**WORK INSTRUCTION 1**
Please list every technology that the passage below on working from home names as helping people work remotely.
**WORK INSTRUCTION 2**
Extend the passage below on working from home, starting right after its final sentence.

**EXERCISE PASSAGE**
..........
Many people regard working from home as an overall goal for their work-life balance. They work with the help of evolving technologies such as Skype, Zoom, FaceTime, Slack, Google Hangouts and cloud computing. Recently, the work from home job force has gotten a push by the current global coronavirus pandemic.
There are various benefits that come from working from home – some of them proven to be boosting productivity and reduced turnover. According to a study about telecommuting, workers with very complex jobs who don’t require a lot of collaboration or social support can perform better than their office-based counterparts.
As appealing of an idea working from home might be, those who find themselves working at home report higher level of stress, according to a 2017 study conducted by the United Nations. A significant part of the stress is due to the higher use of mobile devices.
Why can working from home get stressful?
1. Lack of structure
Feeling a lack of boundaries on when you need to start working (and stop!), when you need to get up and go to sleep, when to log off of social media, and more can feel like true freedom. However, over time, flexible working hours can turn into too-long working hours and the lack of constraints can start making you feel like you are out of control.
..........
**PROVIDED MATERIAL**
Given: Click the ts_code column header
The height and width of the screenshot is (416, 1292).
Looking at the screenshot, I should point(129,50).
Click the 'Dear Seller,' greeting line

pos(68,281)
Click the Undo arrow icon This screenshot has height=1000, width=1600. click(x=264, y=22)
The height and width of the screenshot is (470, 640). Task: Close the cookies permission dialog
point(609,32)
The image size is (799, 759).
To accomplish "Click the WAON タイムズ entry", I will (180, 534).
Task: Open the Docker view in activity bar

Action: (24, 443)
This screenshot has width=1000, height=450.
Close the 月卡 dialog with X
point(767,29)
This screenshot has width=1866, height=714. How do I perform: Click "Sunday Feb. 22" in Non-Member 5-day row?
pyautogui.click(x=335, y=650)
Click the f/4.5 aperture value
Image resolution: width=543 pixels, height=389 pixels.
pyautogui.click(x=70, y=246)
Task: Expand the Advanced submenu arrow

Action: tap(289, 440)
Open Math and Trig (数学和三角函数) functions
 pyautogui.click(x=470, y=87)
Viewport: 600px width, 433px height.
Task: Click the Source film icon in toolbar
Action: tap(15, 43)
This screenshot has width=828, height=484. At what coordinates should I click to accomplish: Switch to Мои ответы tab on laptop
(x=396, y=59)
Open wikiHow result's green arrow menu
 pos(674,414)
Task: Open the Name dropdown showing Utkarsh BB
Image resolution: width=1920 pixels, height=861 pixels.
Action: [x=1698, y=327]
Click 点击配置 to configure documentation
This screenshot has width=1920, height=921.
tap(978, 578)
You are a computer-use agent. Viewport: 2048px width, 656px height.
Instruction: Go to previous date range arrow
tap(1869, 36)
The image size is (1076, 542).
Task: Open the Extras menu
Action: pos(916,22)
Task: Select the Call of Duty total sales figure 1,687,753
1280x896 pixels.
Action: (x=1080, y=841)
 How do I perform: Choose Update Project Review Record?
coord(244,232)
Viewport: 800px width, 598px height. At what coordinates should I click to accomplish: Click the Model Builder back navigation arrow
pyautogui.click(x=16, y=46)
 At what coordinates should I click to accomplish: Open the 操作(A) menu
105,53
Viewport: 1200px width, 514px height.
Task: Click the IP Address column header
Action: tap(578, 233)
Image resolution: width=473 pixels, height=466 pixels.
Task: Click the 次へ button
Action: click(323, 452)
..........
**ANSWER BOX 1**
Skype, Zoom, FaceTime, Slack, Google Hangouts, cloud computing

**ANSWER BOX 2**
Tip: Know the ground rules and set up boundaries
How long will you work or study for? Set up a routine – when you start, when is the next break and when you finish. Most importantly, set a functional workspace which allows you to focus on work without distractions. Having a study space can help you divide your personal space into a space for work and space for relaxing. It is crucial for stress management not to bring work into bed or any place meant for relaxation and the other way around.
2. Too many distractions
As students, online classes require long hours of sitting in front of computer screens and focusing on complex topics. Attending class from the comfort of our own home sometimes makes it difficult to establish a state of concentration or flow for a longer period of time. Email, TV and social media can all throw us off. It is simple to indulge in a few minutes, but it’s very possible to be distracted for hours.
Tip: Minimise distractions.
If you don’t live in a quiet environment, invest in noise-cancelling headphones or ear plugs. Put your phone away while studying, for example in a drawer or in another room. This method has been proven to decrease the chances of getting up from the desk because you will need more effort to reach your phone during work.
3. working from home and social isolation
It is, of course, easier to focus when you’re in your own home with no colleagues coming by your desk to chat at random times. However, when we have no need for social interaction during the workday—when we don’t automatically run across people outside of those we live with—we can become lonely before we realise it.
Tip: Plan social interactions as long as they are safe.
Calling friends and family on the phone can make a big difference. Text an old friend, ask how they are doing – this will make both of you feel better. You can create your own supportive network of friends, fellow study-buddies, or like-minded individuals relatively simply through social media groups, planned meet-ups, or even text-chat groups. You can also find already-established groups through social media or online.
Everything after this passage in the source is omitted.